> _SELECTED TEXT_:
Self-harm a far bigger problem than thought

SELF-HARM may be far more common than previously thought, according to new research suggesting 200,000 Australians may have inflicted deliberate damage to themselves in the previous month.

Moreover, a conservative interpretation of the findings suggests hospitalisations because of self-harm cost the Australian health system $5 million to $10m a month.

“It’s more common than we expected and we were rather shocked by the prevalence in the last month [before the survey],” says lead author Graham Martin, director of child and adolescent psychiatry at the University of Queensland.

The research — based on the first representative sample of households to explore the extent of self-harm — found 1.1 per cent of more than 12,000 Australians questioned said they had harmed themselves in the preceding four weeks.

Just more than 8 per cent said they had harmed themselves at some point in their lives.

And far from being a problem unique to troubled young girls, the findings suggest the problem can begin as late as middle age or even older, and that almost as many men as women are affected.

The results, reported in this week’s Medical Journal of Australia, indicate that although self-harm peaks between the ages of 15 and 24 for females and 10 and 19 for males, one man began exhibiting the behaviour at 44, while one woman was 60.

According to Martin, previous thinking, based partly on a US survey, held self-harm to be largely a problem among young women who were “hysterical or doing it to attract attention”.

“Our clinical experience didn’t fit with that,” he says.

“We were also surprised to find that the number of males affected was almost equal to the number of females.

“If you say ‘Have you cut yourself or burned yourself?’, not many men do that, but you ask a more open-ended question, such as ‘Have you ever hurt yourself deliberately?’, it turns out a lot of men do it, just in different ways.”

Men tended to hit walls, bang their heads or provoke others into harming them, he says, because the endorphin rush proved to be one way of coping with the boiling emotions they lacked the skills to deal with otherwise.

> _EXERCISE GOAL_: Transcribe word for word the part of the self-harm article that opens with the words "The results, reported" and closes with "woman was 60.".

> _INFORMATION GIVEN_:
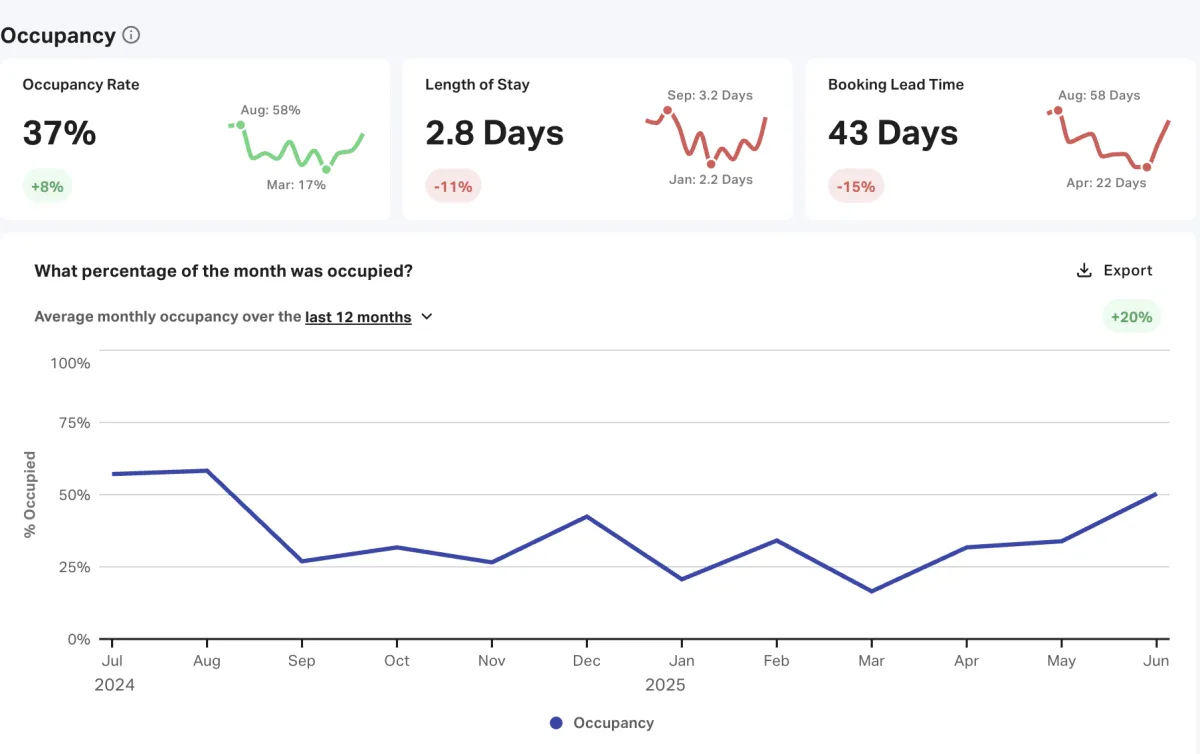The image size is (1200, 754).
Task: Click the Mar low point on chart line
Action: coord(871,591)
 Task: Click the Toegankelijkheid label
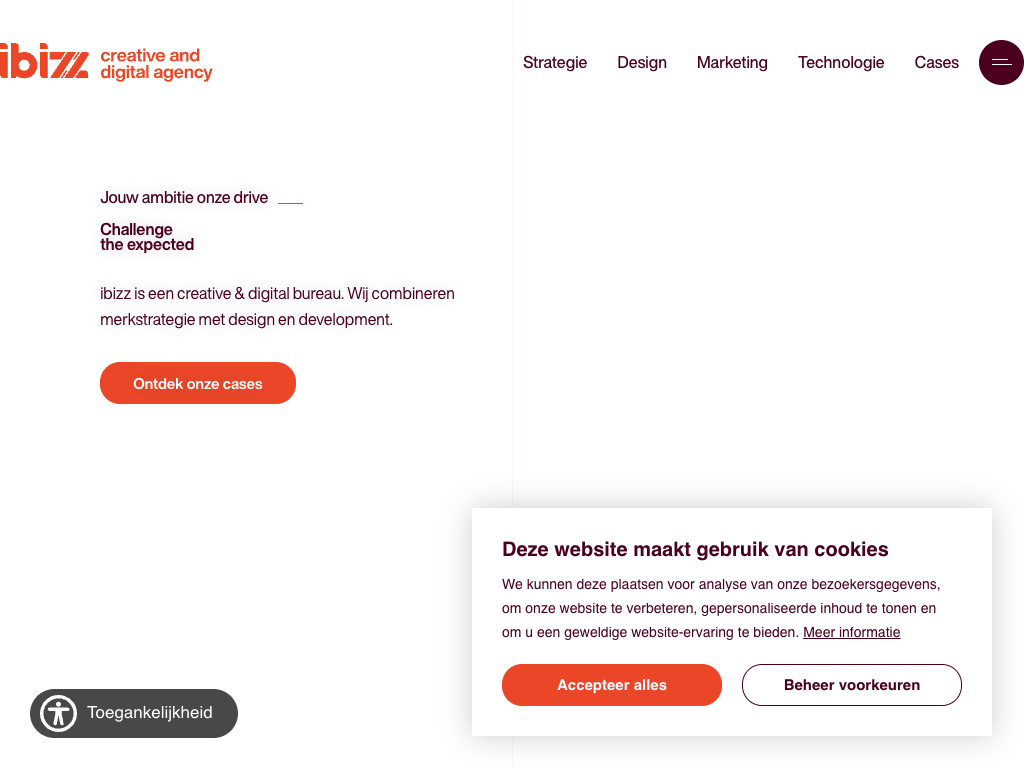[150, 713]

* * *

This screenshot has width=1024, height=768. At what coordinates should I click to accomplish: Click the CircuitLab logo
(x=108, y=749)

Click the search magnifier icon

> _OUTPUT FOR THIS TASK_:
The results, reported in this week’s Medical Journal of Australia, indicate that although self-harm peaks between the ages of 15 and 24 for females and 10 and 19 for males, one man began exhibiting the behaviour at 44, while one woman was 60.